══ GIVEN TEXT ══

Once that is determined, the other issues are mostly minor.
Regards,
Ken Schwartz
Independent Consultant
Specializing in Oracle HRMS
Site: 609-720-7529
Cell: 404-226-6334
Mail: kenschwartz@mindspring.com
9/1/99 7:31 AM
Subject:
Re: [orahrms-l] Payroll Tax Regulations
Rob,
Vertex handles reciprocity agreements very well with very few exceptions. My
experience has been that legacy systems did not/do not. Most legacy systems
require(d) manual efforts to correct support tax withholding and reporting.
Oracle/Vertex recognizes the special rules that exists between the various
taxing jurisdictions. Oracle recognizes when an employee changes work or
residence locations and will adjust the taxes accordingly.
However -- there are times when the correct taxation can become a "pain!" As
I stated, most legacy systems required manual efforts to support correct
taxation. This allowed the users to set employees up in Tax Jurisdictions
where they "really" didn't work, but reported to. Example: Remote sales
people in many different locations and set up in the "Corporate Sales
Office." If you convert the data in this same way, all your employees will
be taxed incorrectly (based on state "worked").
Most payroll departments prefer the Oracle way, once they understand it.
Good Luck!
Pat Keeley
9/1/99 3:18 AM
Subject:
[orahrms-l] Converting Employee Tax Information
We are currently implementing version 11.02 of Oracle HR and Payroll and are working on our
employee conversion. Can anyone tell me if there is any way to convert Employee Tax
Information? This includes information such as number of allowances and filing status.
Can this be done through a procedure or is it something that has to be entered manually
after the conversion for each employee? We converted the employees using the HR Employee,
Assignment, and Address APIs.
Thank You,
Julie Hertzler
9/1/99 5:46 PM
Subject:
Re: [orahrms-l] Converting Employee Tax Information
Julie,
There is a date-track W4 API patch on the FTP site under HR/PAYROLL Additional Functionality that will give you the necessary APIs to load in employee W4 information. Its number is 813822 for release 11 systems.

═══
══ DATASET ══

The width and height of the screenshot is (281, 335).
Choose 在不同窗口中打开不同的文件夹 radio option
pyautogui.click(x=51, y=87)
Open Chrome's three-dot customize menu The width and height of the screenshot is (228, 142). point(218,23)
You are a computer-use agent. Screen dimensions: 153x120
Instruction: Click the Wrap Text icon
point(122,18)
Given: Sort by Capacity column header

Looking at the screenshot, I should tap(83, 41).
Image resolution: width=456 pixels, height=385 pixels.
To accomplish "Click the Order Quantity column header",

═══
══ DATASET ══

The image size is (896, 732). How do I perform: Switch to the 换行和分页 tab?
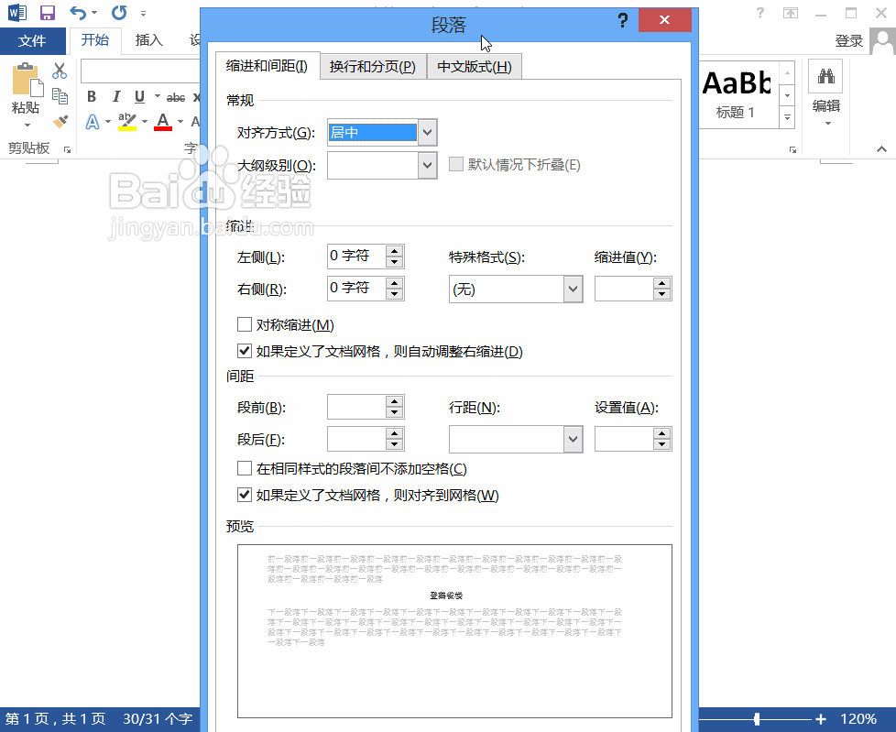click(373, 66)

═══
══ DATASET ══

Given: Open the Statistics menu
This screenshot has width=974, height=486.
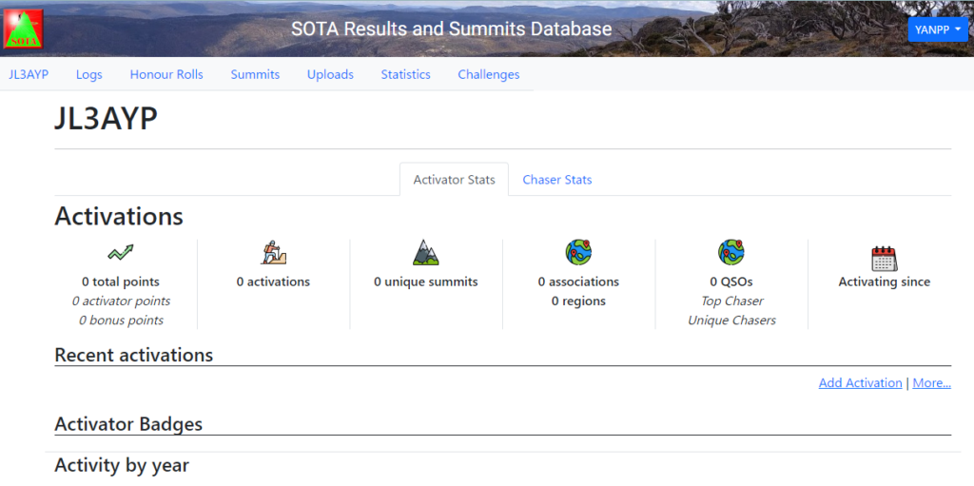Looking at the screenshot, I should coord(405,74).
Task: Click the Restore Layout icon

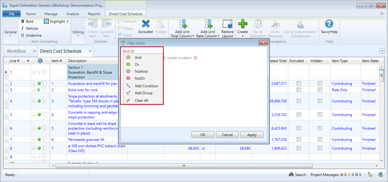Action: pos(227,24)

═══

## TASK OBJECTIVE:
Transcribe the full mailing-list thread word for word, from its first line to its last. The entries have no connection to the mailing-list thread.

## TASK SOLUTION:
Once that is determined, the other issues are mostly minor.
Regards,
Ken Schwartz
Independent Consultant
Specializing in Oracle HRMS
Site: 609-720-7529
Cell: 404-226-6334
Mail: kenschwartz@mindspring.com
9/1/99 7:31 AM
Subject:
Re: [orahrms-l] Payroll Tax Regulations
Rob,
Vertex handles reciprocity agreements very well with very few exceptions. My
experience has been that legacy systems did not/do not. Most legacy systems
require(d) manual efforts to correct support tax withholding and reporting.
Oracle/Vertex recognizes the special rules that exists between the various
taxing jurisdictions. Oracle recognizes when an employee changes work or
residence locations and will adjust the taxes accordingly.
However -- there are times when the correct taxation can become a "pain!" As
I stated, most legacy systems required manual efforts to support correct
taxation. This allowed the users to set employees up in Tax Jurisdictions
where they "really" didn't work, but reported to. Example: Remote sales
people in many different locations and set up in the "Corporate Sales
Office." If you convert the data in this same way, all your employees will
be taxed incorrectly (based on state "worked").
Most payroll departments prefer the Oracle way, once they understand it.
Good Luck!
Pat Keeley
9/1/99 3:18 AM
Subject:
[orahrms-l] Converting Employee Tax Information
We are currently implementing version 11.02 of Oracle HR and Payroll and are working on our
employee conversion. Can anyone tell me if there is any way to convert Employee Tax
Information? This includes information such as number of allowances and filing status.
Can this be done through a procedure or is it something that has to be entered manually
after the conversion for each employee? We converted the employees using the HR Employee,
Assignment, and Address APIs.
Thank You,
Julie Hertzler
9/1/99 5:46 PM
Subject:
Re: [orahrms-l] Converting Employee Tax Information
Julie,
There is a date-track W4 API patch on the FTP site under HR/PAYROLL Additional Functionality that will give you the necessary APIs to load in employee W4 information. Its number is 813822 for release 11 systems.